Hello Quentin,

On 2024-04-10 10:56, Quentin Schulz wrote:
On 4/9/24 21:28, Dragan Simic wrote:

Let's keep in mind that the troublesome DT properties describe the
capabilities of the MMC controller and the board, not the capabilities
of the MMC storage device.  As we know, eMMC devices provide automatic
detection capabilities, to allow the host to determine its supported
modes, and match them with the ones the host is configured to support.
It's all described in the JEDEC standards.

So why do we have those properties specified in board DTSes instead of
in the SoC DTSI? Logic would want us to have this defined in one place
only. I assume the issue is that even if the eMMC chip itself says it
supports HS400 but the HW routing or some other issue make it
impossible to use, we need a way to disable it from the DT for that
board?

Yes, we're having that defined in board DTs because some boards
aren't made well enough to provide the required signal integrity
for HS400, for example, so only HS200 may work well, despite the
fact that the SoC the board is based on supports HS400.

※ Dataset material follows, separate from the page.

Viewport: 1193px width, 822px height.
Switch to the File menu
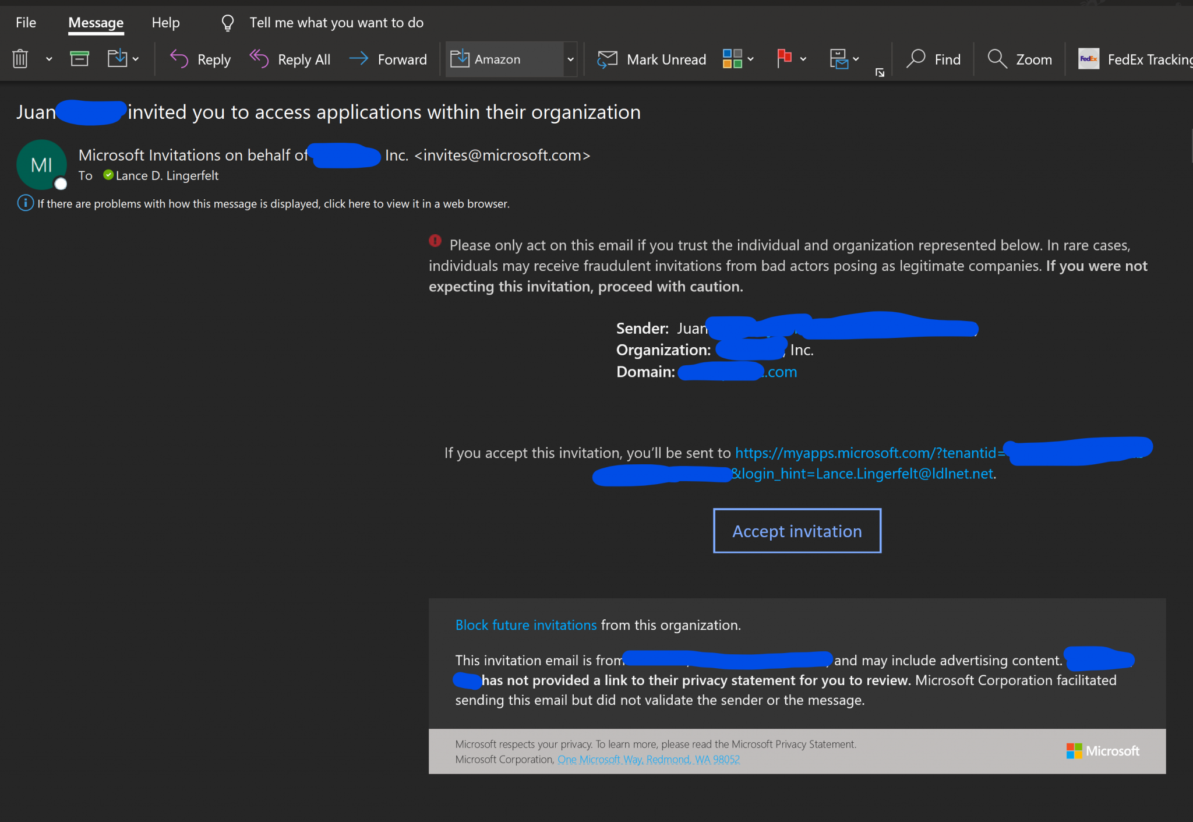[26, 22]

Some boards, such as the Pine64 RockPro64, are miswired so the
Data Strobe signal doesn't even reach the eMMC chip, rendering
HS400 impossible.  Other boards, such as the one found inside
the Pine64 PinePhone, provide wrong voltage to the eMMC, so only
DDR52 can work with no hardware modifications.

Having that in mind, I find the approach in the Linux kernel rather
reasonable, because I highly doubt that some MMC controllers support,
for example, HS400 without supporting DDR52, or HS400 without supporting DDR52.  A reasonable approach for an MMC IP block is to make it capable of supporting all the speeds below its highest supported speed, to make
itself capable of supporting more, if not all, MMC storage devices.

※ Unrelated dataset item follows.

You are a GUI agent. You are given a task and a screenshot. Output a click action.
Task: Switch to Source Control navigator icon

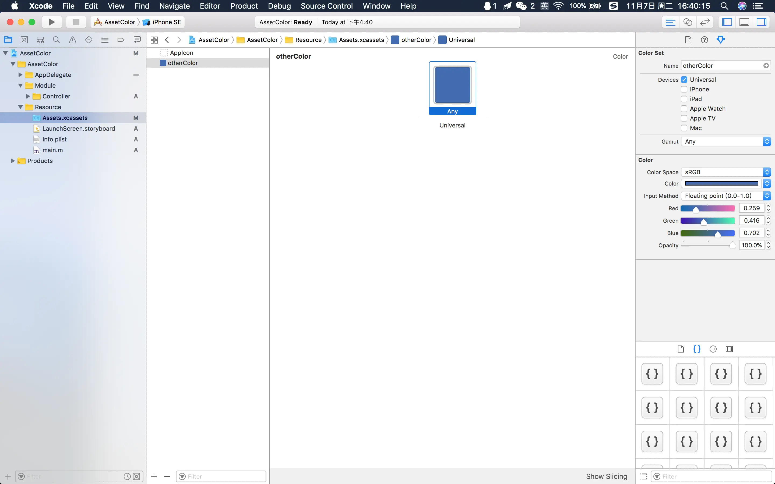24,40
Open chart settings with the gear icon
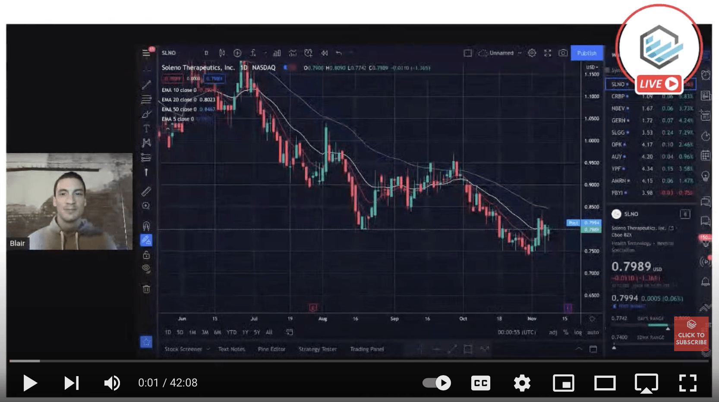This screenshot has width=719, height=402. pyautogui.click(x=532, y=53)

That's true for the IP block which is self-contained in the SoC, but
it's forgetting about the other part, the eMMC chip/card. It depends
on the HW routing, where mistakes/limitations can happen. And I don't
think we have a mechanism today to disable the modes set in the MMC
controller for a given MMC card from DT (aside from /delete-property/
in board files).

Sure, but the same "lower speeds work" rule still applies, because
if a board limits the speed to HS200, due to signal integrity issues,
DDR52 is virtually guaranteed to work as well.  If some particular
eMMC chip supports that speed, of course.

Though, there are bugs in the Linux kernel when it comes to limiting
the board to DDR52, for example, using the DT properties.  I've already
spent some time fixing those issues, and I hope I'll have the patches
submitted to the mailing list rather soon.

In fact, I'll probably go ahead and submit a Linux kernel patch that
updates the descriptions in the binding, to hopefully eliminate any
ambiguities like these.  I hope you agree.

I for sure do not have enough knowledge in MMC to argue more than I
just did, so having people with more experience/knowledge have a look
at this would make sense, let's see what they have to say :)

Sure, having more opinions is always good.